──────── Texto para leitura

Luigi Giussani nos ensinou que o coração é o núcleo onde se enraízam o desejo de bem, de beleza, de verdade. O senhor vê esse desejo nos presos? É possível construir a partir do reconhecimento desse fator que nos torna irmãos com todos os que cederam ao mal?
Se eu entro na prisão julgando os prisioneiros, não faço um encontro com eles, porque coloco uma linha de demarcação, uma divisão. O julgamento que a gente tem no coração o outro o vê nos nossos olhos, capta de imediato. Eu ouço a descrição de muita violência, especialmente na confissão, mas digo: “Senhor, este não é meu, é Teu; eu o confio a Ti”. O Sacramento é isso: passa através da confiança que têm em mim. Não vivo a violência que os presos vivem, o que experimento é o desejo de bem que eles têm. E isso me torna irmão deles.

Qual foi a experiência que mais o provocou?
Um dos pavilhões se chama Lagoa do Touro, onde se concentram os presos mais difíceis, junto com outros que têm particular necessidade de custódia. Uma vez celebramos a missa ali e um preso, que estava numa cela de isolamento e só saía para a missa, me perguntou: “Padre, poderia me dar o nome de uma pessoa para a qual eu posso rezar? Tenho um tempo enorme, não possuo uma Bíblia, não tenho livros, não tenho nada...”. Dei a ele os nomes de uma família da Itália que estava passando por um grave problema. Meses depois, aquele preso me perguntou como eles estavam. “Não sei”, lhe respondi. “Verifique se estão bem, tenho rezado todos os dias por eles”, replicou. Quando voltei para a Itália, chamei aquela família; eles me disseram: “Padre, estamos bem, tudo se resolveu”. E eu lhes disse: “Vocês têm um anjo que reza muito por vocês”. No isolamento, a única ação que se pode fazer é rezar. Mas essa é a comunicação com Deus que supera todas as divisões que os homens podem colocar. Por exemplo, lembro que um preso morreu na cela e eu pedi a um outro preso que fizesse uma novena. Não era alguém que gostava de rezar. Depois, me disse que ficara muito impressionado com essa experiência de conduzir a novena com os outros presos. Cada um rezava da sua cela, sem se ver, apenas escutando um ao outro. Ele dizia: “Isso tocou o meu coração. Nove dias nós rezamos, nove dias eu chorei”. Desde então, à noite, os presos recitam juntos o Pai Nosso, sem se ver. Aquele homem me ofereceu o que ele possuía, que era nada, mas esse nada era tudo.

────────────────

● Enunciado: No texto sobre a prisão, segundo Luigi Giussani, o coração é onde se enraíza o desejo de quais coisas? Liste todas. A listagem que vem depois é um material à parte, sem ligação com o texto.

──────── Listagem extraída

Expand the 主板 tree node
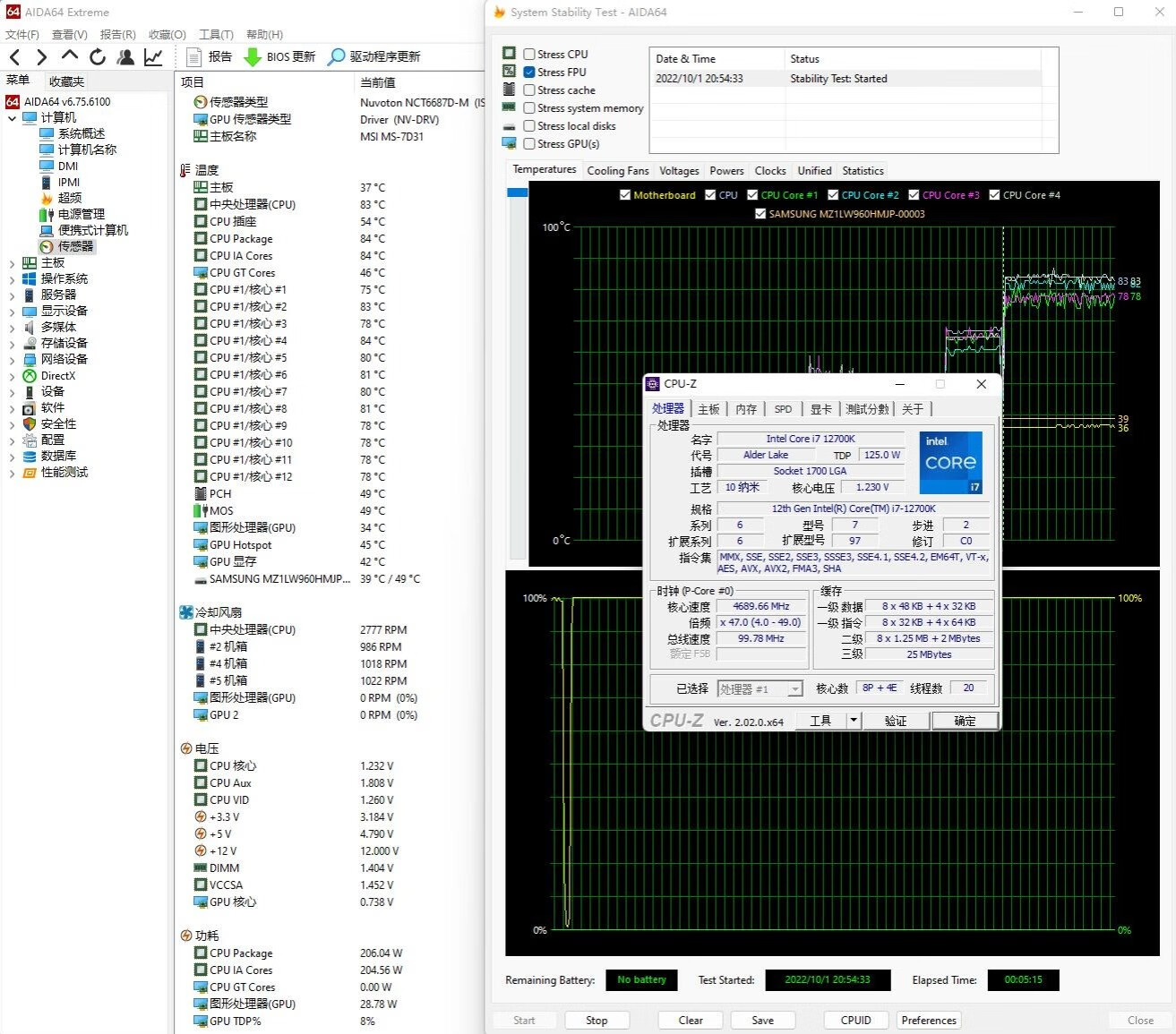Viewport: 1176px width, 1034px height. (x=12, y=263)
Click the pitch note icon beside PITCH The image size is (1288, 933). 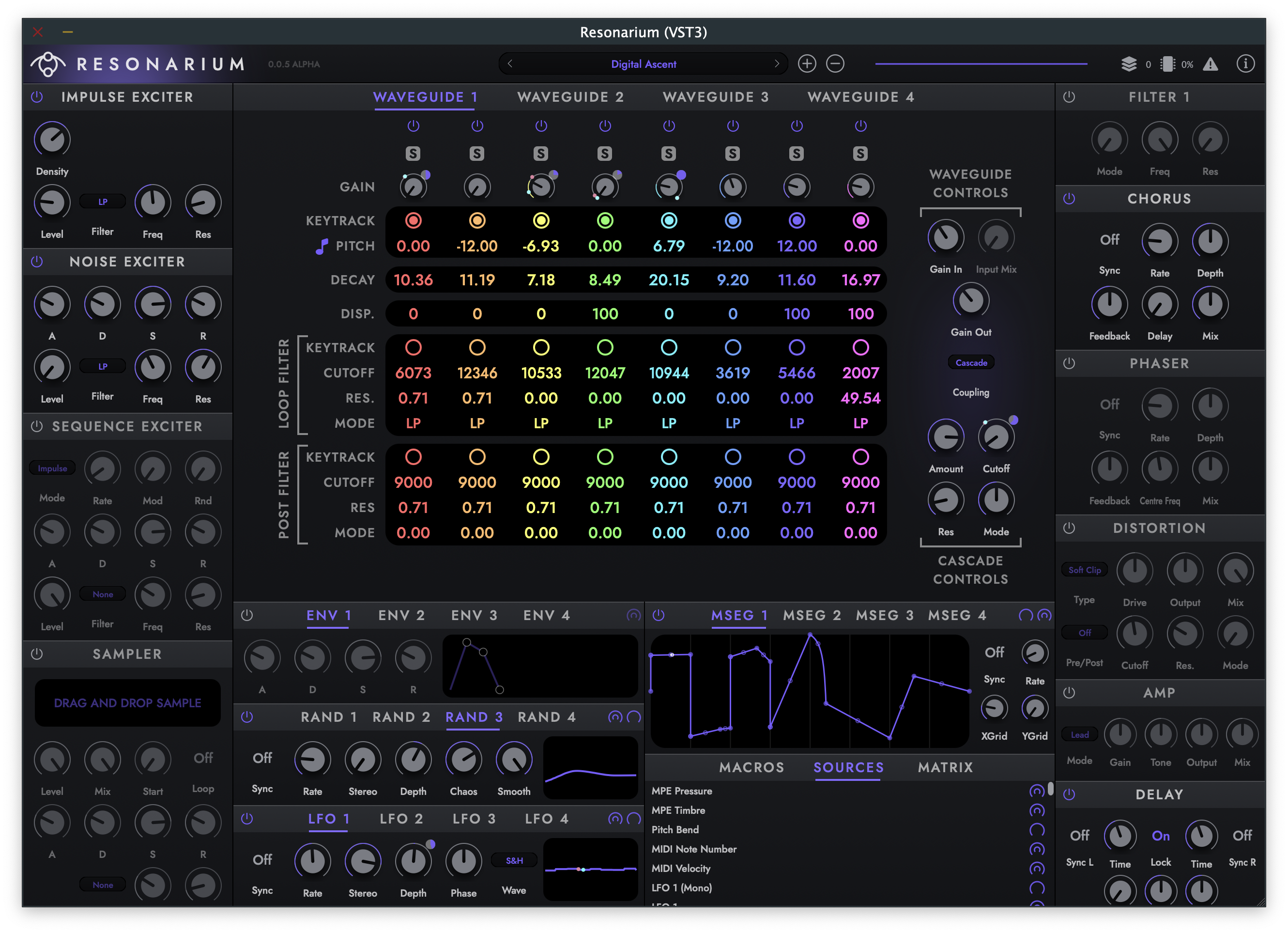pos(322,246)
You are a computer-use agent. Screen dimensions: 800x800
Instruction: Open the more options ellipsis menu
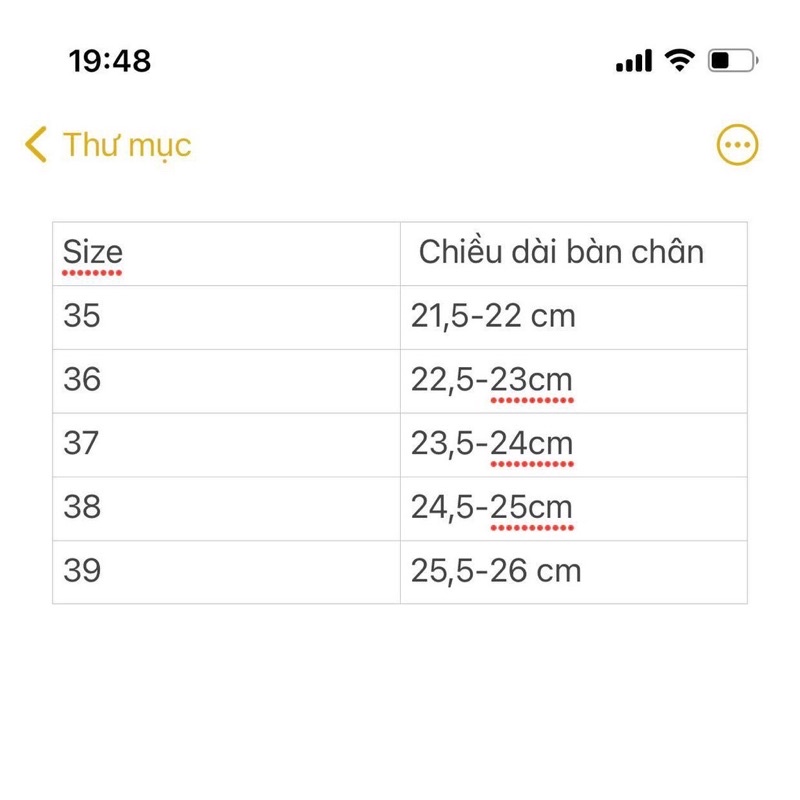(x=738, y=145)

────────────────
──────── Listagem extraída

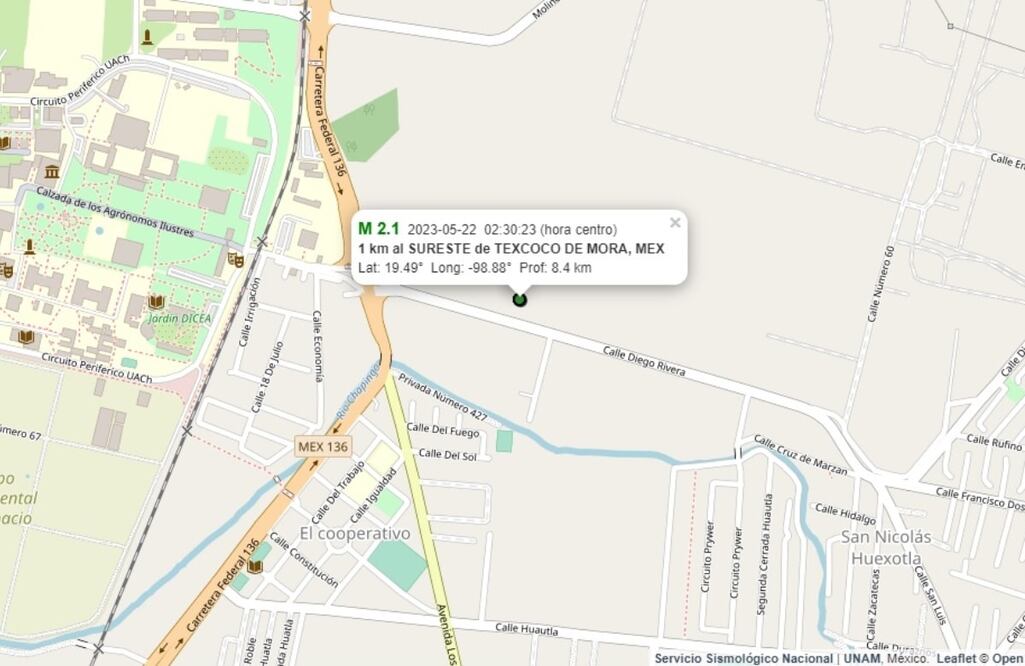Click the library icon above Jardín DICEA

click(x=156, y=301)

────────────────

● Resolução: Bem, beleza e verdade.